Monday, June 2, 2008

JUNE AND JANE







First Week of June, 2008

Jane Austen in Geekatopia

Guilty admission: this former English major never read Jane Austen. Years studying the Regency and Romantic writers and not once was I tempted to explore the reputed charms of dashing Mr. Darcy or mentally stroll the manicured gardens with winsome Emma. My reluctance might have had something to do with the fact that Annabella Milbank, Lord Byron’s unlamented Lady, was a Jane Austen fan. Well, if not a “fan” (The only thing Lady Byron was a fanatic about was bashing Lord Byron.) but she reputedly enjoyed reading Austen - clearly Jane was her kind of gal, all those posh balls, frilly gowns and girlish vapors. And being in her husband’s camp, I of course could not allow myself to fraternize with the enemy.

Recently when dramatizations of Austen’s novels were flooding prime time I gave the whole series a miss (past my bedtime, don’t you know.). But it got me thinking that perhaps my own pride and prejudice was preventing me from completing an otherwise well rounded education. So, I decided to get over it, suck up and dive into a volume of the complete novels of Jane Austen, promising myself I would not surface until I had read every one from start to finish! A nice little Summer read, thought I, until the book arrived from Amazon.com. The book is roughly the size of a microwave oven and weighs more than my corpulent cat. Summer not being a long enough season to do Miss Austen justice, I have therefore started reading while the rosy dogwood is still in first flush - otherwise the Christmas pudding would be fading into distant memory ere I reach “Northanger Abbey”.

Progress so far: have succeeded in conquering the slippery slopes of “Sense and Sensibility” and am now gamely grappling with “Pride and Prejudice”. Question: when do we get to something even remotely resembling what I think of as a PLOT? The breakneck pace of life in Geekatopia has obviously ruined me for sitting primly in a parlor listening to polite chitchat on the relative merits of possible dancing partners. I keep wanting to yell at the book “Who the heck cares???!!!” (or language to that effect).


That I am not settling comfortably into Jane’s world is my fault alone - dear Jane is doing her damnedest to be hospitable. Curiously I am right at home in Lord Byron’s Regency England yet have difficulties with Austen who was, though his elder, roughly a contemporary. Her “Sense and Sensibility” come out mere months before his lordship’s “Childe Harold’s Pilgrimage” hit the market (catapulting the poet into superstardom, I might add). Austen died the year after Byron left England for the last time.

No, I shouldn’t be having this much trouble fitting in - I think that what I am experiencing is a kind of culture shock. I am an independent 21st Century woman visiting a world where a woman, in order to survive, essentially sells herself to the highest bidder on the marriage market. No ready buyer before you are twenty-five? Sorry kid, you are doomed to dependence on married siblings or generous cousins - if you are lucky. Taking that into consideration I answer my earlier question of who cares about the relative merits possible dancing partners - EVERYONE, when the results of a sweaty spin around a ballroom floor might determine the entire course of your life - whether you will have children, whether you will have food, clothing, shelter, whether you will enjoy pleasant associations - or die like a dog in the gutter.

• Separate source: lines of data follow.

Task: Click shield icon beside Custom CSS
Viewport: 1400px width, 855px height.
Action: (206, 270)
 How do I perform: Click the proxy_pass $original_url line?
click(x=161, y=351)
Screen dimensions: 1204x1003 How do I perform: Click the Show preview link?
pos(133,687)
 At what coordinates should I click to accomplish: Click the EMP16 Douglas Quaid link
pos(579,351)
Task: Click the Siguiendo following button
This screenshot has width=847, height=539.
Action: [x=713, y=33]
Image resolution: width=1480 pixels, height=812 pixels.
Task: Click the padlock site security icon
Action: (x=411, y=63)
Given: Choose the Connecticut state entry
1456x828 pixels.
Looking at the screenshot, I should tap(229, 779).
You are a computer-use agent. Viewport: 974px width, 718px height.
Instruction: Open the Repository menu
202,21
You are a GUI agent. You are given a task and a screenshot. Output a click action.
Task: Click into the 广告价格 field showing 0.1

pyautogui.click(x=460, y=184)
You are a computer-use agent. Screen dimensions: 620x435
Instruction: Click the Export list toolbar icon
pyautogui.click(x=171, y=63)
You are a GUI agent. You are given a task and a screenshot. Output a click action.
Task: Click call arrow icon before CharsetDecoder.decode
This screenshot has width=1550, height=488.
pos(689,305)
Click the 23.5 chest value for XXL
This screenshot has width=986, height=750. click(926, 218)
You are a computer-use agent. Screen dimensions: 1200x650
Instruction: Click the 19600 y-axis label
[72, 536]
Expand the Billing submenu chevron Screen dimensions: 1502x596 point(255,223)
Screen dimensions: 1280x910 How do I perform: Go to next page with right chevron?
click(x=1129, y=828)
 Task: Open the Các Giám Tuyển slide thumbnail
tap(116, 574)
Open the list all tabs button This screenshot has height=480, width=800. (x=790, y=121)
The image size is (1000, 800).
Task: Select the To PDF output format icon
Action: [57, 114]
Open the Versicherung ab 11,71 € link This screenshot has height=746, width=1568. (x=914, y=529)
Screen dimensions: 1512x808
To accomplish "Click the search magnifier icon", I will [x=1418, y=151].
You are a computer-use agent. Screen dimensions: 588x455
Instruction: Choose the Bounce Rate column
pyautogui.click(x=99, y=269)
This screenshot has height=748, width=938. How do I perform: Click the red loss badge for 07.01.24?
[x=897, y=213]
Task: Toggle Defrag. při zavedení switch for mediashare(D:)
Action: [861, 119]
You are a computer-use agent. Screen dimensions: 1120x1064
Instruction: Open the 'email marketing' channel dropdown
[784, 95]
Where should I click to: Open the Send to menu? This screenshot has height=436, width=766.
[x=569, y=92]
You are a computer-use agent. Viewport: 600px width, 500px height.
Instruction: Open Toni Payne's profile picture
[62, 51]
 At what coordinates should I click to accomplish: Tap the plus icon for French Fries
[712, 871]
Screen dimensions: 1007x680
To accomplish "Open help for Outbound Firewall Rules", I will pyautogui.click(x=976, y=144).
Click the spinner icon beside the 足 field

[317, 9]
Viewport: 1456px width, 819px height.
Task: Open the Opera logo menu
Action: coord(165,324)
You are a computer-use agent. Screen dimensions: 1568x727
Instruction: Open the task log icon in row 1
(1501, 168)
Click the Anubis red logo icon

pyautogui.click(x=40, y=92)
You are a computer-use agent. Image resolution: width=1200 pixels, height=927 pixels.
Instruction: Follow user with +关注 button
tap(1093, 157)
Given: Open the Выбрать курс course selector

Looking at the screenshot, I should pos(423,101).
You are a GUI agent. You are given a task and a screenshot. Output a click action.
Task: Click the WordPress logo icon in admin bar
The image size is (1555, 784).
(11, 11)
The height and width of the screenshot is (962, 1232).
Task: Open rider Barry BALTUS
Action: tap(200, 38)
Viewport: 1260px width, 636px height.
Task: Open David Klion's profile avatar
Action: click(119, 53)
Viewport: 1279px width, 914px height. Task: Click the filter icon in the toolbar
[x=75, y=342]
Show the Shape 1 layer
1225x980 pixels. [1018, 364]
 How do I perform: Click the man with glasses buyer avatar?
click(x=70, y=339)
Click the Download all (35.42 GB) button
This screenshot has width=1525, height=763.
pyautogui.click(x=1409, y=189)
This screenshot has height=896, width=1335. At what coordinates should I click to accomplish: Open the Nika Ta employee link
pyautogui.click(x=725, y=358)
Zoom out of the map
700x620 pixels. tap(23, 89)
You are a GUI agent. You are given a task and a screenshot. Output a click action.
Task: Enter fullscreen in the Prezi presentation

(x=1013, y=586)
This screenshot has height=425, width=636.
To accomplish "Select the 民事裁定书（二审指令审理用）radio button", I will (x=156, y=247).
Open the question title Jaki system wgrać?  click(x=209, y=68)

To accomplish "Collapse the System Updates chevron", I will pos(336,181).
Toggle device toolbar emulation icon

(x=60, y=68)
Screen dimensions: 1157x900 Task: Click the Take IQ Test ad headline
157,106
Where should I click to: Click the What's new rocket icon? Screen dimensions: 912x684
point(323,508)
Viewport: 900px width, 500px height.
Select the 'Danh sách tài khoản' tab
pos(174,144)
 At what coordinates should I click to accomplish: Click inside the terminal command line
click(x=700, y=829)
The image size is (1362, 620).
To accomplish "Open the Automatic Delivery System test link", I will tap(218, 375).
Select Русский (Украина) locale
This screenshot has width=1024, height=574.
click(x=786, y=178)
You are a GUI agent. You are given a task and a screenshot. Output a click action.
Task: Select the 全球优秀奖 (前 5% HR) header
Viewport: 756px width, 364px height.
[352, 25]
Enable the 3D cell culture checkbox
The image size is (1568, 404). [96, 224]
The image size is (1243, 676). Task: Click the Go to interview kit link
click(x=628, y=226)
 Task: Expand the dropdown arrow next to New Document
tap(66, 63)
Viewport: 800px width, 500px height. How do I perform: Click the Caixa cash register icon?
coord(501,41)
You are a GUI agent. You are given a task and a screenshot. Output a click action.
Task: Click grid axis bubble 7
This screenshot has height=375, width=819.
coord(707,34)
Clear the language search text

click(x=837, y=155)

Poor old spinster Auntie Jane, left behind to paint watercolors and scribble novels! I have my own amusements - found myself composing silly ditties while I explored the landscapes of Austen’s mind. Forgive me for irreverence as I share a few of them with you:

No one Jane Austen knew
sported a tattoo.
Nor did any of the country house crowd
belch aloud.
No person rode to hounds
in distressed denim gown.
In gentle company it was not done
to text while chewing gum . . .

Well, it’s an ongoing composition of dubious merit - but fun. By the way, the photos on this week’s post were taken in Salisbury, England a few years ago - a wonderful town you should visit if you are in the neighborhood of Stonehenge. My English ancestors called that ‘hood home for thousands of years and when you see how lovely the countryside is you’ll understand why people settled there!